His bill became Tenn. Code § 38-10-102 in 2017. It requires law enforcement, correctional agencies and courts to report their law enforcement-related deaths to the TBI.
That includes "the death of an individual in custody, whether in a prison, in a jail, or otherwise in the custody of law enforcement pursuant to an arrest or a transfer between institutions of any kind."
It also requires the TBI to produce an annual report on all law enforcement-related deaths that occurred in the prior calendar year.
"Nothing's getting better. It's just getting worse."
The TBI has released four annual reports. They show a drastic drop in inmate deaths from 2017 to 2020.
WBIR dug into those numbers and uncovered the opposite is true: deaths in custody aren't falling.
They're on the rise.
"One of the challenges we have is enforcing reporting requirements," Love told 10News. "That's something we need to look at and make sure the reporting requirement lines up so that they know that they're supposed to report those types of incidents."
In 2017, the Law Enforcement-Related Deaths Report showed 87 total deaths. WBIR found 30 extra deaths, raising the total to at least 117.
In 2018, the Law Enforcement Related Deaths Report showed 148 total deaths. WBIR found 18 extra deaths, raising the total to at least 166.
In 2019, the Law Enforcement Related Deaths Report showed 65 total deaths. WBIR found 64 extra deaths, raising the total to at least 129.
In 2020, the Law Enforcement Related Deaths Report showed 37 total deaths. WBIR found 153 extra deaths, raising the total to at least 190.
"Nothing's getting better. It's just getting worse," said attorney Lance Baker, who represents multiple families — including Kelsey's — who have lost loved ones in custody. "Documenting things is going to be huge."
10News found those numbers by checking with jails in East Tennessee, the Tennessee Department of Correction and the TBI.
WBIR then compared those numbers to the annual report. The investigation showed more than 260 deaths weren't reported in accordance with state law.
"Nothing more and nothing less"
In a statement to 10News, the Tennessee Bureau of Investigation said it can only count deaths that agencies tell them about.
"We can only compile what they send us — nothing more and nothing less," a spokesperson said. "Our publications are a snapshot of the data at a given date and time."
Agencies could report deaths at a later date. For example, the 2020 annual report says 37 people died.
A database provided by the TBI shows various prisons and jails later added 15 more deaths, raising the total to 52.
WBIR's investigation showed the numbers still don't add up. Records from more than a dozen correctional agencies show the actual total is at least 190 deaths.

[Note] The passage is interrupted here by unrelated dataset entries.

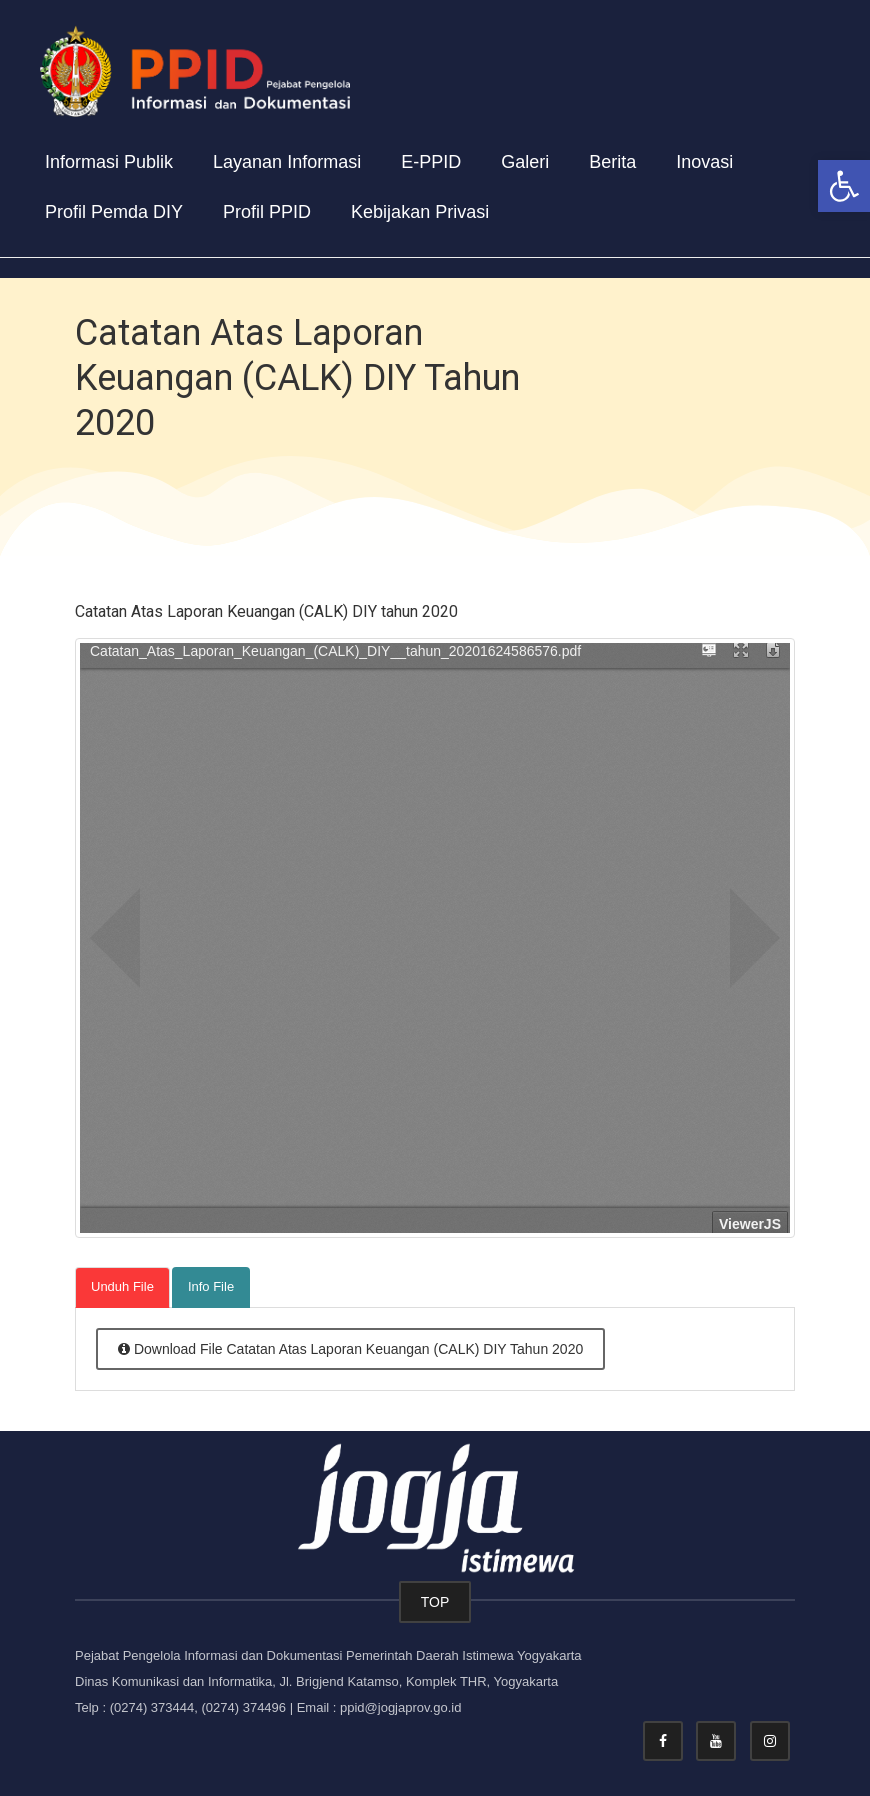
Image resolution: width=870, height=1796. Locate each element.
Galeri (525, 162)
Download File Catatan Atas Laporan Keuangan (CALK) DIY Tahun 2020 (350, 1349)
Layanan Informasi (287, 162)
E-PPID (431, 162)
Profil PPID (267, 212)
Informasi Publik (109, 162)
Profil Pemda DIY (114, 212)
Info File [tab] (211, 1286)
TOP (435, 1602)
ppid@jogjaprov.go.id (400, 1707)
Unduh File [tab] (122, 1286)
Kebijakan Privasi (420, 212)
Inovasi (704, 162)
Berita (612, 162)
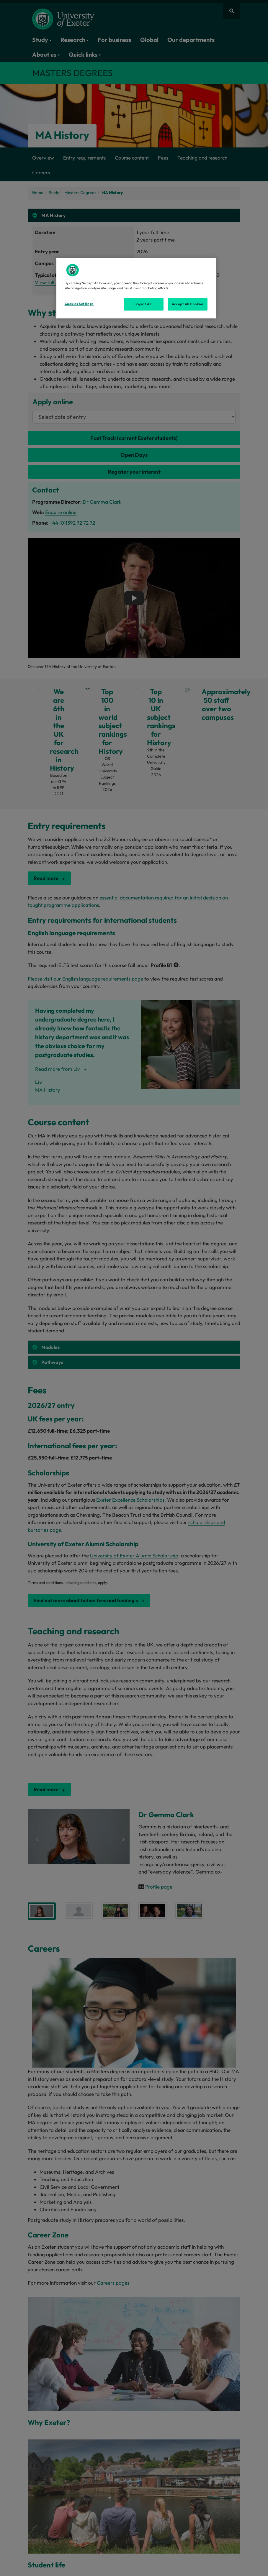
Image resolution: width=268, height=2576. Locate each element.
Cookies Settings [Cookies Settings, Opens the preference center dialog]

That's more than five times as many.
The existing law might need an update
Representative Love said he may update his original law during the legislative session that begins January 2022.
"One of the challenges we have is enforcing reporting requirements," he said. "We always want to make sure that it's not necessarily punitive, but it is supporting what they're doing."
The TBI is scheduled to begin an audit of the data included in the Law Enforcement-Related Death reports in February. That will include deaths in custody of jails and prisons, as well as use of force incidents and arrest-related non-forcible deaths.
Under the current law, the TBI said each agency is responsible for submitting its own data.
After WBIR presented its findings to the TBI, the agency said it is reaching out to the federal government and local agencies to determine why the data is drastically different.